> **Aufgabenstellung**
Geben Sie aus dem Auszug über Netzhautscans den Abschnitt wörtlich wieder, der mit den Worten beginnt, in denen „Die Forschung mittels“ steht, und mit „Störungen zu erkennen.“ endet.

Wenn Patienten beispielsweise an Herzproblemen leiden, können Ärzte mittels eines einfachen Elektrokardiogramms (EKG) feststellen, ob ein Infarkt vorliegt oder ob der Patient Herzrhythmusstörungen hat. Ungleich schwieriger ist die Diagnose, wenn es sich um eine psychiatrische Erkrankung wie Aufmerksamkeitsdefizit-/Hyperaktivitätsstörung (ADHS) oder Autismus handelt. Diese werden meist subjektiv auf der Grundlage von Befragungen der Patienten und allenfalls der Angehörigen diagnostiziert – objektive Messmethoden fehlen in diesen Fällen.
Dies könnte sich in naher Zukunft ändern – mithilfe eines Netzhautscans. Bestimmte Biomarker auf der Netzhaut sind nämlich spezifisch für ADHS und Autismus. Und diese können durch ein Elektroretinogramm (ERG) festgestellt werden, wie neue Forschungsergebnisse der Flinders University und der University of South Australia zeigen. Ein ERG ist ein diagnostischer Test, bei dem die elektrische Aktivität der Netzhaut nach Einwirkung eines Lichtreizes gemessen wird.
Die Messungen der Forscher ergaben, dass Kinder mit ADHS eine überdurchschnittliche Menge an ERG-Energie produzierten, während Kinder mit Autismus umgekehrt eine unterdurchschnittliche Dosis an ERG-Energie aufwiesen. Der an der Studie beteiligte Optometrist Paul Constable von der Flinders University sieht darin Möglichkeiten für eine verbesserte Diagnose in der Zukunft: «Autismus und ADHS sind die häufigsten neurologischen Entwicklungsstörungen bei Kindern. Aber einige Merkmale sind identisch, was die Diagnose zu einem langen und komplizierten Prozess macht», stellt er in einer Mitteilung der Hochschule fest.
Die Forschung mittels ERG soll dies verbessern. «Wir wollen genau wissen, wie die Aktivität der Netzhaut mit den Lichtreizen zusammenhängt. Wir hoffen, auf diese Weise eine genauere und frühere Diagnose verschiedener neurologischer Entwicklungsstörungen stellen zu können», erklärt Constable. «Die Signale der Netzhaut werden von bestimmten Nerven übertragen. Unser Ziel ist es, diese Unterschiede zu erkennen und die genauen Nervenbahnen und chemischen Prozesse zu lokalisieren, die auch im Gehirn genutzt werden.» Wenn dies gelinge, werde man in der Lage sein, die Unterschiede zwischen Kindern mit ADHS, Autismus und anderen neurologischen Störungen zu erkennen.

> **Bereitgestellte Daten**
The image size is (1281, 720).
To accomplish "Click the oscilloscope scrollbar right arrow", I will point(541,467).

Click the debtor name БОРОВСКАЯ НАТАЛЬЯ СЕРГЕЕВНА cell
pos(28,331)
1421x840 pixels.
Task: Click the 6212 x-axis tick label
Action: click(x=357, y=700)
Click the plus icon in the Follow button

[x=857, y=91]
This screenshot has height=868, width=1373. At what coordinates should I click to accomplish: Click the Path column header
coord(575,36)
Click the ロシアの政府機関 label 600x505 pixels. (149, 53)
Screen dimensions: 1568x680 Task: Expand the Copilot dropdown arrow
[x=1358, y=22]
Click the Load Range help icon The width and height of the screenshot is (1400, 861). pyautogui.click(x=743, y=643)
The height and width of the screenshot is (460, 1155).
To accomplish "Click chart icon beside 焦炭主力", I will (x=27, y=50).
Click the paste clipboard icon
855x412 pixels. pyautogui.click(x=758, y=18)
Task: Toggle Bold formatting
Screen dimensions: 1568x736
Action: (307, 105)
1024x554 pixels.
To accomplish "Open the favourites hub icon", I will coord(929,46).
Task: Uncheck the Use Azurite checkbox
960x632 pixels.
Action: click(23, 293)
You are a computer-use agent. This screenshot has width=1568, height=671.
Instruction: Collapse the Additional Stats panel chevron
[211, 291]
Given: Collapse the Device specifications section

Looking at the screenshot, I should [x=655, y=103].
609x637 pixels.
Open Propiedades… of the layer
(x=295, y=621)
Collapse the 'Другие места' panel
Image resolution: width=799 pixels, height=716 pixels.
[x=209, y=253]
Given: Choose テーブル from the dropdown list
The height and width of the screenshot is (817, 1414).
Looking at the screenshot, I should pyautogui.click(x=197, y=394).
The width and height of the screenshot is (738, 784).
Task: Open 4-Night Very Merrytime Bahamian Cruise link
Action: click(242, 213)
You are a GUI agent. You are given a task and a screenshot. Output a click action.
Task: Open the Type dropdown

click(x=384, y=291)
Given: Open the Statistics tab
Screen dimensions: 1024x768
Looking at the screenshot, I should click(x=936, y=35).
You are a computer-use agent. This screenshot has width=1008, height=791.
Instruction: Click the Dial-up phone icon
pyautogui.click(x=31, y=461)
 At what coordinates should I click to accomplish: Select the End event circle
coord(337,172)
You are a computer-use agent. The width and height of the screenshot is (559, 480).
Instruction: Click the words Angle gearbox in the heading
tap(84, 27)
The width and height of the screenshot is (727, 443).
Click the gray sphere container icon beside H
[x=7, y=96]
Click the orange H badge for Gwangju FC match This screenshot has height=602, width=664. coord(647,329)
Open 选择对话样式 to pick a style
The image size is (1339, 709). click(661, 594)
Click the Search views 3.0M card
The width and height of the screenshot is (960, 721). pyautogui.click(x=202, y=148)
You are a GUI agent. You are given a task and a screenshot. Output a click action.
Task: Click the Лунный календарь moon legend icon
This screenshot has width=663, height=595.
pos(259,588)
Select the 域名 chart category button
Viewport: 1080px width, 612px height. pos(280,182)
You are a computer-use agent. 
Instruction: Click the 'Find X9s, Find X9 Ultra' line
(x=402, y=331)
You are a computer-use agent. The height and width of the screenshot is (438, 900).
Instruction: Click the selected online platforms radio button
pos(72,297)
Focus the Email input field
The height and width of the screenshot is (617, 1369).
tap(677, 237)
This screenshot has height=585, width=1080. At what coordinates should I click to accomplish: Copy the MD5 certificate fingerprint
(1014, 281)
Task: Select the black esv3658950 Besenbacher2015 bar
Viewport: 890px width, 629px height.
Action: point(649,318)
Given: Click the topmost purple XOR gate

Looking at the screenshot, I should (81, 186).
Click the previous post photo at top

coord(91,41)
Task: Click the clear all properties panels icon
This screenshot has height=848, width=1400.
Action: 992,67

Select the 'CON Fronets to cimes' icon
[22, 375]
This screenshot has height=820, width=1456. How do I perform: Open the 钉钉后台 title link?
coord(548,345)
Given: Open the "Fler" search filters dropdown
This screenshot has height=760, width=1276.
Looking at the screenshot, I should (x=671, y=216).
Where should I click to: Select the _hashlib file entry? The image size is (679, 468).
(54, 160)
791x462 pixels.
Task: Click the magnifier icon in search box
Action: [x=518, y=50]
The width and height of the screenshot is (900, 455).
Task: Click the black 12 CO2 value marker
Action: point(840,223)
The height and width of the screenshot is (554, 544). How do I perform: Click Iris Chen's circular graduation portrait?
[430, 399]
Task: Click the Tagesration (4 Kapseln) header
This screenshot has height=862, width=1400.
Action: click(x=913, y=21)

> **Antwortfeld**
Die Forschung mittels ERG soll dies verbessern. «Wir wollen genau wissen, wie die Aktivität der Netzhaut mit den Lichtreizen zusammenhängt. Wir hoffen, auf diese Weise eine genauere und frühere Diagnose verschiedener neurologischer Entwicklungsstörungen stellen zu können», erklärt Constable. «Die Signale der Netzhaut werden von bestimmten Nerven übertragen. Unser Ziel ist es, diese Unterschiede zu erkennen und die genauen Nervenbahnen und chemischen Prozesse zu lokalisieren, die auch im Gehirn genutzt werden.» Wenn dies gelinge, werde man in der Lage sein, die Unterschiede zwischen Kindern mit ADHS, Autismus und anderen neurologischen Störungen zu erkennen.